Task item: In your answer, print every record exactly as it is written.

——————————

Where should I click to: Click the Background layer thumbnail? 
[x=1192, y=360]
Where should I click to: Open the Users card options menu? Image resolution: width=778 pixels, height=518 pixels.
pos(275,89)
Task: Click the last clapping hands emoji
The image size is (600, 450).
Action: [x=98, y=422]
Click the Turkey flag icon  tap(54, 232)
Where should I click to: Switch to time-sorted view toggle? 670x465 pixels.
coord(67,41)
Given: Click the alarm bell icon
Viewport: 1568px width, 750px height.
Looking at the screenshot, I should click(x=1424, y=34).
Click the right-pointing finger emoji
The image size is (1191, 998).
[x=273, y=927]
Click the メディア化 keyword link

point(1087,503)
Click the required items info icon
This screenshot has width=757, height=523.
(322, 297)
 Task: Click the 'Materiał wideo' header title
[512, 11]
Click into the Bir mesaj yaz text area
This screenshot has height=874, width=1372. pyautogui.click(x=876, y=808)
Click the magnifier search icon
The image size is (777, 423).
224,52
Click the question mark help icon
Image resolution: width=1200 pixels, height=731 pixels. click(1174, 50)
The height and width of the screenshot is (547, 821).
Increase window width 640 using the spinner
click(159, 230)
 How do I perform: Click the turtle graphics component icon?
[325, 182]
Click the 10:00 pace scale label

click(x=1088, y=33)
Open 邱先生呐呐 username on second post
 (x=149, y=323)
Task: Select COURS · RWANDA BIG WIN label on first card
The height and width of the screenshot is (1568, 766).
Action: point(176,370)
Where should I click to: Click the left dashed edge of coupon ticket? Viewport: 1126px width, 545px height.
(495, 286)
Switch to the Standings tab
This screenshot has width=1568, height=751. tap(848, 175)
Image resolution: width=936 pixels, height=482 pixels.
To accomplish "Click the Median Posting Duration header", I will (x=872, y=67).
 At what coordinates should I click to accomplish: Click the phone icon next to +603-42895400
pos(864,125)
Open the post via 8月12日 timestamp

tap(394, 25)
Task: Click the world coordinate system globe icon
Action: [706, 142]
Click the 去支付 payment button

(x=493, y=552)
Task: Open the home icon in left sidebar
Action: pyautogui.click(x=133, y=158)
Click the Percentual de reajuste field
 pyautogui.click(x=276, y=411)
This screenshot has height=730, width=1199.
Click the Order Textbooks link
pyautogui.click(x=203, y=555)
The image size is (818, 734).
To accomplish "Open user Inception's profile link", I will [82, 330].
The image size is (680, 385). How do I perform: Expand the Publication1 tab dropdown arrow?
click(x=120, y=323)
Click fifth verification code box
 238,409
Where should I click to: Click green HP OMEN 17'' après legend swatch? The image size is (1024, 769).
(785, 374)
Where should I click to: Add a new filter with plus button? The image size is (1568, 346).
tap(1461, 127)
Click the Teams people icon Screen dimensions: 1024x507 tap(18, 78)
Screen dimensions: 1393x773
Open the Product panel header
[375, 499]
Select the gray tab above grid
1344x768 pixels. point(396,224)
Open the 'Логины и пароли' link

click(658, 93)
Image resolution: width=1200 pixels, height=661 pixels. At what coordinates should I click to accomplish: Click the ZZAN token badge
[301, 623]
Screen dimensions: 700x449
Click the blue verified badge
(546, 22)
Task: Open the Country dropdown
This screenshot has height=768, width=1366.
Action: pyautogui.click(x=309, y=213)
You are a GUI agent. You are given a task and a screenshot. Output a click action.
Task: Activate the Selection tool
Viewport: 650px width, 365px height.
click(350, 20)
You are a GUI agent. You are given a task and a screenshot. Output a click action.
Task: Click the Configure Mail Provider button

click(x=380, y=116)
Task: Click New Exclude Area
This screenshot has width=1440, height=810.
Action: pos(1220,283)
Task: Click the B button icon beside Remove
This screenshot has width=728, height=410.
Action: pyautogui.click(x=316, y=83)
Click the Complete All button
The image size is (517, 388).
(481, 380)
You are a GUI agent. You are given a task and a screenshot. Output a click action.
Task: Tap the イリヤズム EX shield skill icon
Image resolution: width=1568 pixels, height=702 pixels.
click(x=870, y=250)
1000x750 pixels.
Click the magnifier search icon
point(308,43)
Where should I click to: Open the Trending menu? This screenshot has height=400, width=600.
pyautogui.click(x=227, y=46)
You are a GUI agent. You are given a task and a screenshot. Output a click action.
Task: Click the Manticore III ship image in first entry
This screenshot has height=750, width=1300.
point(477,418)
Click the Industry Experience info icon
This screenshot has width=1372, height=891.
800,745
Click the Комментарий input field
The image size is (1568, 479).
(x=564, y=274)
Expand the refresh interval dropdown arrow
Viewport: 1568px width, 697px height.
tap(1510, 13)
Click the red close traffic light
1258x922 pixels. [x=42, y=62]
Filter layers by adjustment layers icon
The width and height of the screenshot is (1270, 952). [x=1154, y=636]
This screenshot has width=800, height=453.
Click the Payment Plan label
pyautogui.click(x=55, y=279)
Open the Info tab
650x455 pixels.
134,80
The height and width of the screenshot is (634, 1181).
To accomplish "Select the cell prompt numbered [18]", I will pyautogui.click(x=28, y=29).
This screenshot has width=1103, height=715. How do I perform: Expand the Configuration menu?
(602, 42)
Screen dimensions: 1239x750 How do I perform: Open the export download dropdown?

——————————

Output:
Where should I click to: Click the Background layer thumbnail? 
[x=1192, y=360]
Where should I click to: Open the Users card options menu? Image resolution: width=778 pixels, height=518 pixels.
pos(275,89)
Task: Click the last clapping hands emoji
The image size is (600, 450).
Action: [x=98, y=422]
Click the Turkey flag icon  tap(54, 232)
Where should I click to: Switch to time-sorted view toggle? 670x465 pixels.
coord(67,41)
Given: Click the alarm bell icon
Viewport: 1568px width, 750px height.
Looking at the screenshot, I should click(x=1424, y=34).
Click the right-pointing finger emoji
The image size is (1191, 998).
[x=273, y=927]
Click the メディア化 keyword link

point(1087,503)
Click the required items info icon
This screenshot has width=757, height=523.
(322, 297)
 Task: Click the 'Materiał wideo' header title
[512, 11]
Click into the Bir mesaj yaz text area
This screenshot has height=874, width=1372. pyautogui.click(x=876, y=808)
Click the magnifier search icon
The image size is (777, 423).
224,52
Click the question mark help icon
Image resolution: width=1200 pixels, height=731 pixels. click(1174, 50)
The height and width of the screenshot is (547, 821).
Increase window width 640 using the spinner
click(159, 230)
 How do I perform: Click the turtle graphics component icon?
[325, 182]
Click the 10:00 pace scale label

click(x=1088, y=33)
Open 邱先生呐呐 username on second post
 (x=149, y=323)
Task: Select COURS · RWANDA BIG WIN label on first card
The height and width of the screenshot is (1568, 766).
Action: point(176,370)
Where should I click to: Click the left dashed edge of coupon ticket? Viewport: 1126px width, 545px height.
(495, 286)
Switch to the Standings tab
This screenshot has width=1568, height=751. tap(848, 175)
Image resolution: width=936 pixels, height=482 pixels.
To accomplish "Click the Median Posting Duration header", I will (x=872, y=67).
 At what coordinates should I click to accomplish: Click the phone icon next to +603-42895400
pos(864,125)
Open the post via 8月12日 timestamp

tap(394, 25)
Task: Click the world coordinate system globe icon
Action: [706, 142]
Click the 去支付 payment button

(x=493, y=552)
Task: Open the home icon in left sidebar
Action: pyautogui.click(x=133, y=158)
Click the Percentual de reajuste field
 pyautogui.click(x=276, y=411)
This screenshot has height=730, width=1199.
Click the Order Textbooks link
pyautogui.click(x=203, y=555)
The image size is (818, 734).
To accomplish "Open user Inception's profile link", I will [82, 330].
The image size is (680, 385). How do I perform: Expand the Publication1 tab dropdown arrow?
click(x=120, y=323)
Click fifth verification code box
 238,409
Where should I click to: Click green HP OMEN 17'' après legend swatch? The image size is (1024, 769).
(785, 374)
Where should I click to: Add a new filter with plus button? The image size is (1568, 346).
tap(1461, 127)
Click the Teams people icon Screen dimensions: 1024x507 tap(18, 78)
Screen dimensions: 1393x773
Open the Product panel header
[375, 499]
Select the gray tab above grid
1344x768 pixels. point(396,224)
Open the 'Логины и пароли' link

click(658, 93)
Image resolution: width=1200 pixels, height=661 pixels. At what coordinates should I click to accomplish: Click the ZZAN token badge
[301, 623]
Screen dimensions: 700x449
Click the blue verified badge
(546, 22)
Task: Open the Country dropdown
This screenshot has height=768, width=1366.
Action: pyautogui.click(x=309, y=213)
You are a GUI agent. You are given a task and a screenshot. Output a click action.
Task: Activate the Selection tool
Viewport: 650px width, 365px height.
click(350, 20)
You are a GUI agent. You are given a task and a screenshot. Output a click action.
Task: Click the Configure Mail Provider button

click(x=380, y=116)
Task: Click New Exclude Area
This screenshot has width=1440, height=810.
Action: pos(1220,283)
Task: Click the B button icon beside Remove
This screenshot has width=728, height=410.
Action: pyautogui.click(x=316, y=83)
Click the Complete All button
The image size is (517, 388).
(481, 380)
You are a GUI agent. You are given a task and a screenshot. Output a click action.
Task: Tap the イリヤズム EX shield skill icon
Image resolution: width=1568 pixels, height=702 pixels.
click(x=870, y=250)
1000x750 pixels.
Click the magnifier search icon
point(308,43)
Where should I click to: Open the Trending menu? This screenshot has height=400, width=600.
pyautogui.click(x=227, y=46)
You are a GUI agent. You are given a task and a screenshot. Output a click action.
Task: Click the Manticore III ship image in first entry
This screenshot has height=750, width=1300.
point(477,418)
Click the Industry Experience info icon
This screenshot has width=1372, height=891.
800,745
Click the Комментарий input field
The image size is (1568, 479).
(x=564, y=274)
Expand the refresh interval dropdown arrow
Viewport: 1568px width, 697px height.
tap(1510, 13)
Click the red close traffic light
1258x922 pixels. [x=42, y=62]
Filter layers by adjustment layers icon
The width and height of the screenshot is (1270, 952). [x=1154, y=636]
This screenshot has width=800, height=453.
Click the Payment Plan label
pyautogui.click(x=55, y=279)
Open the Info tab
650x455 pixels.
134,80
The height and width of the screenshot is (634, 1181).
To accomplish "Select the cell prompt numbered [18]", I will pyautogui.click(x=28, y=29).
This screenshot has width=1103, height=715. How do I perform: Expand the Configuration menu?
(602, 42)
Screen dimensions: 1239x750 How do I perform: Open the export download dropdown?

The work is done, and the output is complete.